Anthropic se prépare à renforcer la traçabilité des contenus créés via son IA Claude. Pour répondre notamment aux nouvelles exigences européennes en matière de transparence, l’entreprise va intégrer des marqueurs invisibles et lisibles par les machines dans les textes générés par son IA. Les images et certains fichiers bénéficieront également de métadonnées permettant d’en retracer la provenance.
UN FILIGRANE INVISIBLE DANS LES TEXTES DE CLAUDE
Comment savoir si un texte a été généré par une intelligence artificielle ? Anthropic veut apporter une partie de la réponse en intégrant directement un filigrane imperceptible dans les textes produits par Claude. Selon une nouvelle page d’assistance publiée par l’entreprise, les textes générés embarqueront ainsi des marqueurs destinés à être détectés par des outils informatiques, sans modifier leur sens, leur qualité ou leur lisibilité. Puisque ce filigrane fait partie intégrante du texte, il accompagne celui-ci lorsqu’il est copié-collé ailleurs et peut subsister après certaines modifications.
Pour l’utilisateur, rien ne devrait donc être visible à l’écran. En revanche, des plateformes ou des outils compatibles pourront identifier la présence de ce marquage et déterminer qu’un modèle Claude est intervenu dans la génération du contenu. Anthropic reste pour le moment assez discrète sur la technologie employée pour le texte et sur la manière dont ce filigrane résistera aux modifications apportées après sa génération.
DES MÉTADONNÉES C2PA POUR LES IMAGES
La méthode sera différente pour les fichiers compatibles, et notamment les images. Anthropic prévoit cette fois d’utiliser C2PA (Coalition for Content Provenance and Authenticity), un standard ouvert de traçabilité déjà adopté par plusieurs acteurs du secteur, dont Adobe, Google et OpenAI.
Les fichiers concernés intégreront des métadonnées de provenance signées numériquement, permettant à un service compatible de vérifier leur origine et certaines informations liées à leur création. La présence de ces métadonnées signées indique qu’un fichier a été traité par Claude et permet également de détecter s’il a été altéré ou modifié par la suite. Le dispositif doit être appliqué mondialement aux modèles Claude compatibles et concernera les différents services de l’entreprise, parmi lesquels Claude, Claude Platform via API, Claude Code, Claude Cowork ou encore Claude Tag.
L’AI ACT EUROPÉEN EN LIGNE DE MIRE
Cette évolution intervient surtout avec l’entrée en application, le 2 août, de nouvelles obligations de l’AI Act européen concernant l’identification et la transparence des contenus générés par intelligence artificielle.
Anthropic ne va toutefois pas activer tous ces mécanismes immédiatement.

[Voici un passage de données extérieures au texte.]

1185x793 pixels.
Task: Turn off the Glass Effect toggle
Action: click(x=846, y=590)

Les produits d’IA déjà disponibles avant l’entrée en vigueur de ces dispositions disposent d’une période de transition de quatre mois.
Les futurs modèles Claude devraient ainsi intégrer le marquage dès leur lancement, tandis qu’Anthropic travaille encore à son déploiement sur les modèles actuellement disponibles.

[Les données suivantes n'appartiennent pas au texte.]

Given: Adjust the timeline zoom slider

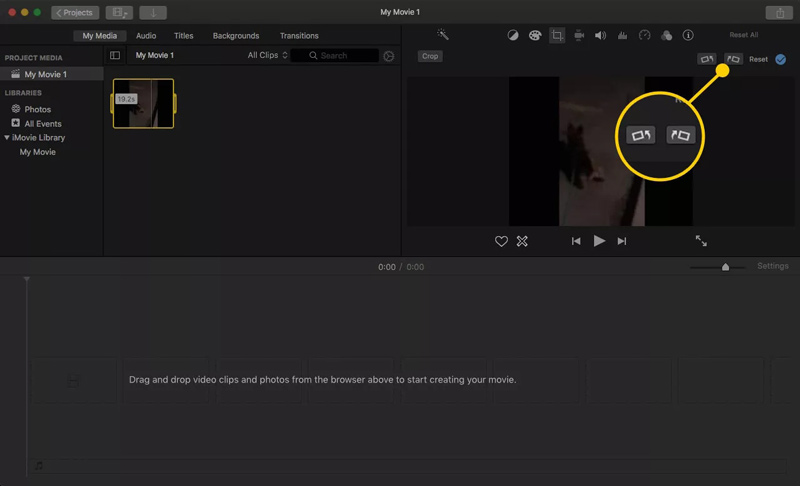Looking at the screenshot, I should 726,267.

UN DÉTECTEUR D’IA ? PAS TOUT À FAIT
Le système pourrait constituer une avancée intéressante face aux limites des actuels détecteurs d’IA, dont le fonctionnement repose généralement sur l’analyse statistique d’un texte afin d’estimer la probabilité qu’il ait été produit par un modèle.
Ici, la logique est différente : Claude ajoutera lui-même une information destinée à signaler son intervention. Le procédé peut donc apporter un élément technique supplémentaire pour retracer l’origine d’un contenu.
Il ne permettra cependant pas nécessairement de déterminer qui en est véritablement l’auteur. En effet, un texte initialement rédigé par un humain mais ensuite reformulé, corrigé ou traduit par Claude pourrait par exemple recevoir ce marquage. Sa présence indiquerait alors une intervention de l’IA, sans prouver qu’elle a créé l’intégralité du contenu.
Qu’en penser ?
Avec ce dispositif, Anthropic anticipe surtout un changement profond dans la manière dont les contenus générés par IA devront être identifiés. Plutôt que de compter uniquement sur des outils tentant de reconnaître a posteriori le style d’une intelligence artificielle, le marquage intervient directement au moment de la génération.
Reste une inconnue importante : Anthropic donne encore peu de détails techniques sur son filigrane textuel, notamment sur sa robustesse après une réécriture ou des modifications importantes du contenu. Un point essentiel pour déterminer si cette nouvelle méthode peut réellement devenir un outil fiable de traçabilité.